◆ WORK INSTRUCTIONS
Where does the word "Toggle" occur in the material? Copy each line that has it.

◆ EXERCISE INPUTS

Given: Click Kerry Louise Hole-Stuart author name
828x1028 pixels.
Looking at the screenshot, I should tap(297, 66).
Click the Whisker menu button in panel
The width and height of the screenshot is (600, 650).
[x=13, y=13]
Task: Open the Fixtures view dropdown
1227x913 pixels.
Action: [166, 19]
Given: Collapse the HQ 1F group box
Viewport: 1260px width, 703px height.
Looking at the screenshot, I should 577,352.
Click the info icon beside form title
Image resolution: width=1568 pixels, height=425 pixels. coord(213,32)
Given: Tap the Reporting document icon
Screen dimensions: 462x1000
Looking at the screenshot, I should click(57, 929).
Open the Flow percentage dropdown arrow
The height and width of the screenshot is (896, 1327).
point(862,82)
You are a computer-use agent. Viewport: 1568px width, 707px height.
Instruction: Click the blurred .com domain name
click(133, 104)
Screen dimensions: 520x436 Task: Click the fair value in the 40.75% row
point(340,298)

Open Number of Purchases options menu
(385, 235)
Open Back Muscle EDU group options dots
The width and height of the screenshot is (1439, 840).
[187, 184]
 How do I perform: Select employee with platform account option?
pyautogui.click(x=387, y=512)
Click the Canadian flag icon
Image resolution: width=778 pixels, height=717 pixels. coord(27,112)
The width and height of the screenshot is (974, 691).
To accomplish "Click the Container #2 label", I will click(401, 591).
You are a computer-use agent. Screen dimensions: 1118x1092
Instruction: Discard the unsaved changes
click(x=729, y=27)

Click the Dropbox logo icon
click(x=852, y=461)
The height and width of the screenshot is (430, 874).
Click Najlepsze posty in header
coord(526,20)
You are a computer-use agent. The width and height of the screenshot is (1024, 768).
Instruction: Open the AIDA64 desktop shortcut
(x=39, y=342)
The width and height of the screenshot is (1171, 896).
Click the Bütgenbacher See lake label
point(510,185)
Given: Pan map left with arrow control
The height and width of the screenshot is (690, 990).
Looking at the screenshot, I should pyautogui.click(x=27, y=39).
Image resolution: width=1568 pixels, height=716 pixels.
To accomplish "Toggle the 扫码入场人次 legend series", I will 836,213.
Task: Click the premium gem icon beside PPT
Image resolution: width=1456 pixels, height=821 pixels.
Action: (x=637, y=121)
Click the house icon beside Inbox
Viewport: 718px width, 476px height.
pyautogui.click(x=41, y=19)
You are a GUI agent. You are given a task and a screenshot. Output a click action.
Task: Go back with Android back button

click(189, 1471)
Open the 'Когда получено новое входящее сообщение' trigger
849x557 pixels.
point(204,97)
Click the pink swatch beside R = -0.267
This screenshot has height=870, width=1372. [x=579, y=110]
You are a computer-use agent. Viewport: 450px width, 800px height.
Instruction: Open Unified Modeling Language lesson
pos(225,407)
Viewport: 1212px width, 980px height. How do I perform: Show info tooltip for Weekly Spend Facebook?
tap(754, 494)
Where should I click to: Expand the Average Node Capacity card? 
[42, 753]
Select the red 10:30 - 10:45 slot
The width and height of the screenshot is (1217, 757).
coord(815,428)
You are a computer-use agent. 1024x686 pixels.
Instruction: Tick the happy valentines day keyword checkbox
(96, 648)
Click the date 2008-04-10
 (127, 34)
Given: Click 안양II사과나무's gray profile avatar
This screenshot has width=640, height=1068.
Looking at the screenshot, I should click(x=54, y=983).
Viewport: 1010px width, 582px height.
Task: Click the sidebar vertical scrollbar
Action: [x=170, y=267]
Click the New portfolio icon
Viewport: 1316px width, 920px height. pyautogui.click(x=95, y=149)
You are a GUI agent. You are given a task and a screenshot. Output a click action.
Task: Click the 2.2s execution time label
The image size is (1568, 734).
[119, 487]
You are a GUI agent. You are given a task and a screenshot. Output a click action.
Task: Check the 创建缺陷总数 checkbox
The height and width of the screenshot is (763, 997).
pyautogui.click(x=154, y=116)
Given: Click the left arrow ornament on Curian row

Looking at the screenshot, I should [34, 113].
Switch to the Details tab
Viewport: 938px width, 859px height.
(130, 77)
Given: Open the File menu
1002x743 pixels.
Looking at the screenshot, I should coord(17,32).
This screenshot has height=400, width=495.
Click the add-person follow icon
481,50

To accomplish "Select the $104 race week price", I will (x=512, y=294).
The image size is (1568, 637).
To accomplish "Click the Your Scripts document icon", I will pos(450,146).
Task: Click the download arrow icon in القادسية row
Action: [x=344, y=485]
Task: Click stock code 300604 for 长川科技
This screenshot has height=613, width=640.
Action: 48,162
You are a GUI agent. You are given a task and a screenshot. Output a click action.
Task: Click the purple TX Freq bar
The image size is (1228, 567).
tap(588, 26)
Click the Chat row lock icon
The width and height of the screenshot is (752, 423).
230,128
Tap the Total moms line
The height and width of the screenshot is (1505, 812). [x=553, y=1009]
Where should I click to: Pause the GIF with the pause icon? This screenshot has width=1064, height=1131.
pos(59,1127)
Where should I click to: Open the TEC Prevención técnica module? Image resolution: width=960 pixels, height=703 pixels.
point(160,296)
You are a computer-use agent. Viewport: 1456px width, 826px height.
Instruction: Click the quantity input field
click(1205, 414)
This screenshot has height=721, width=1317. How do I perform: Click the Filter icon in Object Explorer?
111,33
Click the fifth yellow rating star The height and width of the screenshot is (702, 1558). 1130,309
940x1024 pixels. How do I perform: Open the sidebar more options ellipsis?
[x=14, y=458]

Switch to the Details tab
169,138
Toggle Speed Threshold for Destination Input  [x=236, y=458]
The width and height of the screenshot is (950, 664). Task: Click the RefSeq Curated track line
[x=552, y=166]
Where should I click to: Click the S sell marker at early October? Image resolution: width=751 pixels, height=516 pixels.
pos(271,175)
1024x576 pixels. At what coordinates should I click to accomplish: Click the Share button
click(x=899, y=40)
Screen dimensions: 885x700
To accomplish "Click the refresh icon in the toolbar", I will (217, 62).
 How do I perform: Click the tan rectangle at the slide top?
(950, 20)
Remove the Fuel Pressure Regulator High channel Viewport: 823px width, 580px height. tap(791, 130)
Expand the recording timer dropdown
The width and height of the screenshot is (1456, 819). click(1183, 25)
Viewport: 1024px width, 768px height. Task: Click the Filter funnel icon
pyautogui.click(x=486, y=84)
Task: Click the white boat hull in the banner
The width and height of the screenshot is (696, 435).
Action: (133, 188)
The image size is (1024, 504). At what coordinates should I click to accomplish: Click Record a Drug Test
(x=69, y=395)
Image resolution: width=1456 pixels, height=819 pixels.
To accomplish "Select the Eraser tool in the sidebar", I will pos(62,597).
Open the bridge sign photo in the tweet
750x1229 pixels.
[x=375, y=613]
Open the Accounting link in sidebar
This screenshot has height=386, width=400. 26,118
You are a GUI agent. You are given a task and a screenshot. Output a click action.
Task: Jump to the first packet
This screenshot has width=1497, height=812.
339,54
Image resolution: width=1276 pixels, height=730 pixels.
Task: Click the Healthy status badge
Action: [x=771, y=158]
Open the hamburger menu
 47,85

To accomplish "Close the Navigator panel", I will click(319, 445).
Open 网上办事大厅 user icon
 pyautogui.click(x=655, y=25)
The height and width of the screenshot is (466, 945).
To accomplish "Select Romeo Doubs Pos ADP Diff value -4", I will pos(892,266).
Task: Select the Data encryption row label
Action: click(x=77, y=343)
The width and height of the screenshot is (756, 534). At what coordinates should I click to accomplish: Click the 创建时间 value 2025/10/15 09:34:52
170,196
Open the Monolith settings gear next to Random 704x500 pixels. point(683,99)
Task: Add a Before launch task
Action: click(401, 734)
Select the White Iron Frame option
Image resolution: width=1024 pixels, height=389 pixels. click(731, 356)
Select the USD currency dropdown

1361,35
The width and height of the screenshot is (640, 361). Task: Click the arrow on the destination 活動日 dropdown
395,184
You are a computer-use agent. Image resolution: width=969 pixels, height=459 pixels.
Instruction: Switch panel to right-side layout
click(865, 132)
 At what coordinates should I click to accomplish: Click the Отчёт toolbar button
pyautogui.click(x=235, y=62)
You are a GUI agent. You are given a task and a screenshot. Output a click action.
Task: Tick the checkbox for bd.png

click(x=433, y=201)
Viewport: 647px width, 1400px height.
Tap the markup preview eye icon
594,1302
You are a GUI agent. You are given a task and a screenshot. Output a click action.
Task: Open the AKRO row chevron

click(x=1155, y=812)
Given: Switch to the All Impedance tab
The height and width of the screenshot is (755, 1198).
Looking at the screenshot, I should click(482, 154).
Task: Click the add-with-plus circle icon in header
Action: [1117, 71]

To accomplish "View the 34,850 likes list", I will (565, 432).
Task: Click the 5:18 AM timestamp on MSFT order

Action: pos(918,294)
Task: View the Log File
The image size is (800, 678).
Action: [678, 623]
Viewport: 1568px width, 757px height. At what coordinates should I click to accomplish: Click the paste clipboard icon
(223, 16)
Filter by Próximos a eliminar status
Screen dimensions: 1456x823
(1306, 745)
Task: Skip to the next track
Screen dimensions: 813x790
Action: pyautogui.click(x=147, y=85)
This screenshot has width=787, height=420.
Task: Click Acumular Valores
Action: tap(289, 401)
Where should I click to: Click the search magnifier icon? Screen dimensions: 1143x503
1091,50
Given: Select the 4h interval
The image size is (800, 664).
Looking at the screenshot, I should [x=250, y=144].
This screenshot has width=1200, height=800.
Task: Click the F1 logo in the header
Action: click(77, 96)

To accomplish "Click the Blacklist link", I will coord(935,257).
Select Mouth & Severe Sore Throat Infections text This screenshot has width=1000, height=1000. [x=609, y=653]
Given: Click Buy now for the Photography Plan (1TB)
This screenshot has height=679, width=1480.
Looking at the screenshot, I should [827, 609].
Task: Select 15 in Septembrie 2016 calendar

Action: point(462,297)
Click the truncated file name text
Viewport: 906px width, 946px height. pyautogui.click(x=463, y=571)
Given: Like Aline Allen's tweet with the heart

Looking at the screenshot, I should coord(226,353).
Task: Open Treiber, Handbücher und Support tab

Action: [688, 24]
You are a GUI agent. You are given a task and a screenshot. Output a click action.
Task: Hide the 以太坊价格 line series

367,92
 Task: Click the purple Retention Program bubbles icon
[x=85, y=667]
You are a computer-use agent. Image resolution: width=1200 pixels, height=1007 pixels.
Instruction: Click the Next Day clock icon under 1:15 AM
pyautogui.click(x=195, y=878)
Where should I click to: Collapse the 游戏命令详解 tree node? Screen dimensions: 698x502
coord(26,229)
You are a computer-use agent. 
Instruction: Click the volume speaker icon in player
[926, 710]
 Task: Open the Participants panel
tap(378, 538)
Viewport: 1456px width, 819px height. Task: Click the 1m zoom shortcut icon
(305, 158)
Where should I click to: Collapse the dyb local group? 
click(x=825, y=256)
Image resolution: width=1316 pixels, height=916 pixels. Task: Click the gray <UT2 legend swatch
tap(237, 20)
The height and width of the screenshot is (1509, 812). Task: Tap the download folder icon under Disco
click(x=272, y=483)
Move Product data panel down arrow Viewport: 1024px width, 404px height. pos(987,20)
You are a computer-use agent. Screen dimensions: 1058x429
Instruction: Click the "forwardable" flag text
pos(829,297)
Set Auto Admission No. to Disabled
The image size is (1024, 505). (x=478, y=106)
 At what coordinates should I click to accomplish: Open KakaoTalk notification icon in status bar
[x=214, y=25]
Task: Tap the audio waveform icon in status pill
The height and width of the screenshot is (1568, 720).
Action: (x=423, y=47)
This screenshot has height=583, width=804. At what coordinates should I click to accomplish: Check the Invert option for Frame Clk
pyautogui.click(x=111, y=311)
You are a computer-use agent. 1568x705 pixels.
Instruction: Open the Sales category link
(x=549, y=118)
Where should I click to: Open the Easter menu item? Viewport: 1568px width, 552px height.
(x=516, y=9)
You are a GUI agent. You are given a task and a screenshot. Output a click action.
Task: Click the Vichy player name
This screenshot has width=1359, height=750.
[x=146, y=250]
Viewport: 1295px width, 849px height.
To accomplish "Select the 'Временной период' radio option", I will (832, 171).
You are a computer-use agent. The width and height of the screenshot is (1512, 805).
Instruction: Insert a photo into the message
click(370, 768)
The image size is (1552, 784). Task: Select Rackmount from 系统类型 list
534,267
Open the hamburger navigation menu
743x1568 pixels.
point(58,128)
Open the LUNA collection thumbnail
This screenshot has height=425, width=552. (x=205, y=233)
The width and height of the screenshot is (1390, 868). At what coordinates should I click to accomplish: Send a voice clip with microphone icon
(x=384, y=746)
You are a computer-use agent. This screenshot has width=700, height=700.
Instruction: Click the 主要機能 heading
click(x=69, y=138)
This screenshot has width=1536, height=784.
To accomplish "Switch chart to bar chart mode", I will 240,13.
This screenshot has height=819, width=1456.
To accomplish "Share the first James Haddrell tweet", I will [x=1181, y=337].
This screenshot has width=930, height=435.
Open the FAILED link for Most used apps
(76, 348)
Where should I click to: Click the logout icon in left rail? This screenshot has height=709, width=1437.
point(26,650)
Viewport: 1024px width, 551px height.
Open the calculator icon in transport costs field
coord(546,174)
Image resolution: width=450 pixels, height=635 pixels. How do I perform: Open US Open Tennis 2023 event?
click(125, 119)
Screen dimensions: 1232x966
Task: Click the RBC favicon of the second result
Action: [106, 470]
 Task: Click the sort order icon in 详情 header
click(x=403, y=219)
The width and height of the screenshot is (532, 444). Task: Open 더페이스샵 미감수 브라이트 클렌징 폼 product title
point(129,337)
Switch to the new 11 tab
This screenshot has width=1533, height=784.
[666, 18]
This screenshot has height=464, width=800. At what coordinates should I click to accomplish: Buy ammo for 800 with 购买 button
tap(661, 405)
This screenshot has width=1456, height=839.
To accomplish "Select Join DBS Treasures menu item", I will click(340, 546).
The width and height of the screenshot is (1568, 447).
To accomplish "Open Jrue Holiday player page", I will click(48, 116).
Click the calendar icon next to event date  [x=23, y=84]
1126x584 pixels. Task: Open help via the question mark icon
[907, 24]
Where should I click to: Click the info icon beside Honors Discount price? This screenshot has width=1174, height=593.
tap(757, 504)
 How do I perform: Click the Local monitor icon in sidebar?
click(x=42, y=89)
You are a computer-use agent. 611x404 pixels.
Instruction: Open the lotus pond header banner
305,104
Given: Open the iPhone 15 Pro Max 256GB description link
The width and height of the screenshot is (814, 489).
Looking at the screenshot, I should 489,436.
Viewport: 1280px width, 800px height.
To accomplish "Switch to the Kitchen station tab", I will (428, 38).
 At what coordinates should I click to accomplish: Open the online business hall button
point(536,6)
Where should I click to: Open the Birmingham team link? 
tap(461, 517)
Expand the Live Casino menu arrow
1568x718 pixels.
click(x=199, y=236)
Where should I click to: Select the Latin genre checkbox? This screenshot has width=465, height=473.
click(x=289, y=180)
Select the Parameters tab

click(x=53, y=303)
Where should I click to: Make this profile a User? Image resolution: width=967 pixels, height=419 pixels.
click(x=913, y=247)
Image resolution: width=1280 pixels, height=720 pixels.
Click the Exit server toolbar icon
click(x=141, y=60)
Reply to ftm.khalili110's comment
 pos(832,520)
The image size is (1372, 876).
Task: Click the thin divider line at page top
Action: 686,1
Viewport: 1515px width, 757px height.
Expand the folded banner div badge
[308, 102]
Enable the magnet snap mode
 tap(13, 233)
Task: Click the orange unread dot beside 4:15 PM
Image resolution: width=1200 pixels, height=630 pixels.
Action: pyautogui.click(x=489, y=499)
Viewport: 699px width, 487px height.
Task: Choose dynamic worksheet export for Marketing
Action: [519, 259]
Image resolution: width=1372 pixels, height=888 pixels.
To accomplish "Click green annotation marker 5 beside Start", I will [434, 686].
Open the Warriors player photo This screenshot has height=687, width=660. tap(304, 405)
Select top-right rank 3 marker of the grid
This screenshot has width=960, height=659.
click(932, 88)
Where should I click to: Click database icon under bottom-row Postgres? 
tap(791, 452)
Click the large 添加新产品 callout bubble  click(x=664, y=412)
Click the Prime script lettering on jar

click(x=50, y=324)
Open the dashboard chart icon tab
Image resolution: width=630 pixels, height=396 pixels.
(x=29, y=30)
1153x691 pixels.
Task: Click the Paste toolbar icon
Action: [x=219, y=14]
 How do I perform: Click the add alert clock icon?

◆ RESPONSE TO THE EXERCISE
To accomplish "Toggle the 扫码入场人次 legend series", I will 836,213.
Toggle Speed Threshold for Destination Input  [x=236, y=458]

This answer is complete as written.